The ETS is central to the EU’s efforts to tackle climate change, but has been suffering from chronically low prices that are insufficient to drive low-carbon investments.
To fix the market, the European Commission had proposed reforms starting in 2021, designed to reduce a surplus of two billion carbon credits on the market which have caused low prices.
Today’s parliamentary vote backs earlier implementation of the reforms, starting in 2018, and contains additional measures to tackle surplus allowances.
EID chairman Utz Tillman was unequivocal in his criticism of the the Environment Committee of the European Parliament for the introduction of the market stability reserve (MSR) for 2018 in European emission trading.
The commission proposed the MSR to remove surplus credits from the market at set trigger points. This is designed to reduce price volatility and help push market participants onto a more cost-effective decarbonisation pathway.
In an email statement to Power Engineering International, he said the MSR is neither reconcilable with emission trading nor conducive to climate protection.
“The market stability reserve is a setback for the political acceptance of emission trading in Europe and for investments. The MSR is not what its name suggests. This step makes a functioning market for allowances in Europe unpredictable and could cause high costs for energy-intensive companies, which are impacted the most.”
As the MSR brings an increase in allowance prices and, consequently, also in electricity prices, the German EID sectors (construction materials, chemistry, glass, non-ferrous metals, paper and steel) could be faced with extra costs of EUR4.6bn per annum.
According to Tillmann, industry highlighted the cost problem in the discussion but this issue was not given enough attention. He thinks that the Environment Committee’s decision shows compromise but does not solve the cost problem.
EID spokesman Klaus Windhagen (director-general of the German Pulp and Paper Association/VDP) emphasised that the market stability reserve is unnecessary for climate protection.
“The climate goals of the European Union are fully achieved without the MSR. Another market intervention is only meant to drive up allowance prices. We fear an even stronger trend among companies to invest outside Europe, due to the lack of reliability in European energy and climate policy,” he said.
The EID also stated that companies should continue to receive full compensation for higher electricity prices. They maintain that otherwise there is a growing risk of production relocations to sites outside the European Union.
Tillmann pointed out that in its draft paper for the Energy Union, the EU Commission set the course for the future and urged EU institutions to strengthen the competitiveness of energy-intensive industries.
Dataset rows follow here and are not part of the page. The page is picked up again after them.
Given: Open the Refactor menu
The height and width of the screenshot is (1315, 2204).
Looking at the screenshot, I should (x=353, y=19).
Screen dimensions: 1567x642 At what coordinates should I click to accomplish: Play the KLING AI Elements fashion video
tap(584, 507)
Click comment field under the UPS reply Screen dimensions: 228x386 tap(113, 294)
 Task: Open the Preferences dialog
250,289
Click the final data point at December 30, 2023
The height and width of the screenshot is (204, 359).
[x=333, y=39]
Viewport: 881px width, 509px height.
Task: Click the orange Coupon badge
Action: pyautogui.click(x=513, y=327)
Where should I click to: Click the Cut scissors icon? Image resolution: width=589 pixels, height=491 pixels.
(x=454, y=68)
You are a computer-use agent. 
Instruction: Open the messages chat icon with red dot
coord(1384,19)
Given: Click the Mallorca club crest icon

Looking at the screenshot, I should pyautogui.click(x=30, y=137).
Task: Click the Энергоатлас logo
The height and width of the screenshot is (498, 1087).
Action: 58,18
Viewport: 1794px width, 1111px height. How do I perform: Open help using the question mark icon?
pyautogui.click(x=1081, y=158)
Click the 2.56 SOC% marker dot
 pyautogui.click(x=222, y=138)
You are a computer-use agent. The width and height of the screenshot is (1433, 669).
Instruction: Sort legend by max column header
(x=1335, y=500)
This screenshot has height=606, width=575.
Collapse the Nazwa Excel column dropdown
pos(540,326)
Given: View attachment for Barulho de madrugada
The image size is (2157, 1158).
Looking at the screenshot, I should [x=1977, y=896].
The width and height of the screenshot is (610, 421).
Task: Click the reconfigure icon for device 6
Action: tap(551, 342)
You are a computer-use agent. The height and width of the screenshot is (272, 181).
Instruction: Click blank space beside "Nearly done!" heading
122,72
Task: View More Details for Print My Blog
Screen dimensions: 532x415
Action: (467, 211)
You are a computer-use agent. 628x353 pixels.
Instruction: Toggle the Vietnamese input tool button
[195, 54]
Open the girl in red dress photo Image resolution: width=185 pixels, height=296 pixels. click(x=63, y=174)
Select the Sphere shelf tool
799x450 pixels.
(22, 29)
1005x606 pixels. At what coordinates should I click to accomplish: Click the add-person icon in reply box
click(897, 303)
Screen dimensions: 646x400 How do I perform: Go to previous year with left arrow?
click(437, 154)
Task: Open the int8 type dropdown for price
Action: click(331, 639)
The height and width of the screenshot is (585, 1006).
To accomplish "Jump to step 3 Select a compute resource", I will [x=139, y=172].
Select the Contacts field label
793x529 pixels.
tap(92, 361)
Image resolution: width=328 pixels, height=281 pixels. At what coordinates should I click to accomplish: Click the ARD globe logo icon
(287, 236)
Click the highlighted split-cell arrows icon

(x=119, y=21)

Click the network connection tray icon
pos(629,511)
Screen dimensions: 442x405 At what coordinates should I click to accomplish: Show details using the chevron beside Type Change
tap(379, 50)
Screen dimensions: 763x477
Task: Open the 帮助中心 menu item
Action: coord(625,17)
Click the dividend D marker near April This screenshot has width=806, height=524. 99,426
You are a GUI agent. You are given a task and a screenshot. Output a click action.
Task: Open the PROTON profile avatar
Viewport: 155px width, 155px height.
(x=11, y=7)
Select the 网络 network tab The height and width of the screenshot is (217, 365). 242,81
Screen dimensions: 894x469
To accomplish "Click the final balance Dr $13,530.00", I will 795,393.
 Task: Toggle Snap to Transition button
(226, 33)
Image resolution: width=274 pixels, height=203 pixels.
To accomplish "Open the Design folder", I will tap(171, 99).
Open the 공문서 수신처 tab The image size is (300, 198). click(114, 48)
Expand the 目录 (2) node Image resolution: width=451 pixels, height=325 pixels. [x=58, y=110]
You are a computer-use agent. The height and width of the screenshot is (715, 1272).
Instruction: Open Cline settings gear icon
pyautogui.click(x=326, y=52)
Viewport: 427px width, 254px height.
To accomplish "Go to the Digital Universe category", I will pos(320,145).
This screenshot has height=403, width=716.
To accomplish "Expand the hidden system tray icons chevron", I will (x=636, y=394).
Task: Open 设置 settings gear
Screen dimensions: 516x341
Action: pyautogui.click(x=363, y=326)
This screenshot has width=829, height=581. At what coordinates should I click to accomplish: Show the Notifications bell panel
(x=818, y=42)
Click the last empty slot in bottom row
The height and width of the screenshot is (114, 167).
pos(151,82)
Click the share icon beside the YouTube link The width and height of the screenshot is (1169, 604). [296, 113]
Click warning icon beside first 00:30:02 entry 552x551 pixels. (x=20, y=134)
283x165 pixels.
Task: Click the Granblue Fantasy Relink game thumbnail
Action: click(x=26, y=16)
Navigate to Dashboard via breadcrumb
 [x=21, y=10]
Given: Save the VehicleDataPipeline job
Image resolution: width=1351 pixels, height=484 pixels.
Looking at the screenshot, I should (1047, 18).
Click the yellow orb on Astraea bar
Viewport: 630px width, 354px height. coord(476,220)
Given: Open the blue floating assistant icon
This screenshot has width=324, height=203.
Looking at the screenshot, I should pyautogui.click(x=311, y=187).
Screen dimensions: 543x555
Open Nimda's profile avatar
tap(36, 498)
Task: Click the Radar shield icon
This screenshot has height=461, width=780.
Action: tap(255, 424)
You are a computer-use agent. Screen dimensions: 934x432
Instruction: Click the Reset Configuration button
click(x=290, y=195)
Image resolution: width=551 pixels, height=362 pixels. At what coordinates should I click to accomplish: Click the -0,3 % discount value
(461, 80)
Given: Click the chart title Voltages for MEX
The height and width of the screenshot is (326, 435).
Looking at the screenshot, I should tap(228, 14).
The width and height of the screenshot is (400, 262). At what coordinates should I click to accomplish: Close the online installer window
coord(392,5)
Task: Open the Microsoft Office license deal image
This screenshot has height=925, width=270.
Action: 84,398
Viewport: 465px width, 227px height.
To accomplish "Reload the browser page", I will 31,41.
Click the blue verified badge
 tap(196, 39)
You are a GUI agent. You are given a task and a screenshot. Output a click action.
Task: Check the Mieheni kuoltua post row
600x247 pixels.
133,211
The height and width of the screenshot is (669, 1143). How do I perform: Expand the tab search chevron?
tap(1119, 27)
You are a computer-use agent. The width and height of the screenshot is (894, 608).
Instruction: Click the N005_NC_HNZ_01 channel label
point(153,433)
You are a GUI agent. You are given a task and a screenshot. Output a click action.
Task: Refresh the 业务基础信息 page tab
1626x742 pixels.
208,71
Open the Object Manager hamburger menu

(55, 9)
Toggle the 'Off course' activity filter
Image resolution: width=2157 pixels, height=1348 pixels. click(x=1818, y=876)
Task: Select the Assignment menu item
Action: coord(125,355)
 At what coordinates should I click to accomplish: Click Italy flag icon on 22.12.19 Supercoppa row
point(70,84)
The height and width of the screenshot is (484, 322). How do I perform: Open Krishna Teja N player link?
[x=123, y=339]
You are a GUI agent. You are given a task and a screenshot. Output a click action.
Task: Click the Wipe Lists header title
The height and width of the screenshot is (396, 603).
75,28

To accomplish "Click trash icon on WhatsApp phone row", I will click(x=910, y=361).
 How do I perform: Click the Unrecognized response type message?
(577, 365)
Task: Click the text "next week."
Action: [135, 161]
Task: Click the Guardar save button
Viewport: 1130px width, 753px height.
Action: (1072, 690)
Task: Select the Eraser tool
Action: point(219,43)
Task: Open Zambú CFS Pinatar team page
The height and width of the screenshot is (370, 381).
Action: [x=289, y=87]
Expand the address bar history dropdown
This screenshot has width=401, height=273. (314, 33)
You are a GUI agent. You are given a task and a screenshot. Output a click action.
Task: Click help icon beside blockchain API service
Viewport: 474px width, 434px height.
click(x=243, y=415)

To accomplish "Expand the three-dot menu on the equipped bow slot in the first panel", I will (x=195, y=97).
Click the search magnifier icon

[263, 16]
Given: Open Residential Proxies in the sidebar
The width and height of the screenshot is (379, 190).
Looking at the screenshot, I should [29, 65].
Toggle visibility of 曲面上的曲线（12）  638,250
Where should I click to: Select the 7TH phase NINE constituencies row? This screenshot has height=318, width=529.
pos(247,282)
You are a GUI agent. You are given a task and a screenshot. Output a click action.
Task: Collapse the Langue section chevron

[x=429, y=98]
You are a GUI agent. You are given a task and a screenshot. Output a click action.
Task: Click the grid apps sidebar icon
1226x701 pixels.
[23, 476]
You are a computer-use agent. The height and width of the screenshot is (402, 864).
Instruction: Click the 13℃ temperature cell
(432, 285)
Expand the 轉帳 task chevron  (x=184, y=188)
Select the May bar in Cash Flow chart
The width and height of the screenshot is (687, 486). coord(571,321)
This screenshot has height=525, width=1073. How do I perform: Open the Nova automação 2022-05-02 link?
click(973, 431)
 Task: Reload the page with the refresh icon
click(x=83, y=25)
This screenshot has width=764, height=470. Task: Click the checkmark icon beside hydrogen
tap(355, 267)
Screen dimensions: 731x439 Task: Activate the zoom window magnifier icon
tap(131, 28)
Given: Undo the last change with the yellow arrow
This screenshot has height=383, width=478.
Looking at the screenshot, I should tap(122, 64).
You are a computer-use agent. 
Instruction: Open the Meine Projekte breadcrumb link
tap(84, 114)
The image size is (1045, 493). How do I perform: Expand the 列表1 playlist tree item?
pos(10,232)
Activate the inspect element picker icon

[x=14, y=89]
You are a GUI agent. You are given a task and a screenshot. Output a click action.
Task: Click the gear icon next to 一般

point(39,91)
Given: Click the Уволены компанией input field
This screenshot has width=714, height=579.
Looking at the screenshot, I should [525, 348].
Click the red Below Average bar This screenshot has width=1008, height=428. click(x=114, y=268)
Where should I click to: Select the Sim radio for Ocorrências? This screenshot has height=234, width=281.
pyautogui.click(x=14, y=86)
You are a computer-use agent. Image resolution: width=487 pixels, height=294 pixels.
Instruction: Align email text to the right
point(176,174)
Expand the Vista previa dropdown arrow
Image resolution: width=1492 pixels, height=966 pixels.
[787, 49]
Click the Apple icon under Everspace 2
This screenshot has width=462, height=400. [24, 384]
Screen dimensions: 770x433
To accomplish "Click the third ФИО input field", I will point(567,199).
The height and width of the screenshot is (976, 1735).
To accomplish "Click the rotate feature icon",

“One day before the Commission wants to present the Energy Union, the Parliament takes measures that put at risk our competitiveness. This simply makes no sense, and the Commission needs to respond to this.
Analysts say the reforms could see EU carbon prices more than double by 2020, to between €17 and €35 per tonne. Member states must still back any reforms to the ETS, however.
The commission said the reserve should start in 2021. Here’s how it would work:
· If the surplus of credits exceeds a trigger point of 833 million allowances, 12 per cent of the surplus is put into a ‘reserve’ – basically, a central bank for carbon credits.
· If the surplus drops below 400 million, the reserve puts 100 million credits back into the market at the next auction.
Britain’s main industry body does not appear to share the same sense of alarm about the reserve. Michelle Hubert, CBI Head of Energy and Climate Change, told Power Engineering International: “The Market Stability Reserve will be an important tool to give the EU ETS the capability to respond to future economic developments. In order to achieve holistic and long-lasting reform, we now need to see the right support for those industries that are facing competitiveness challenges within the EU.”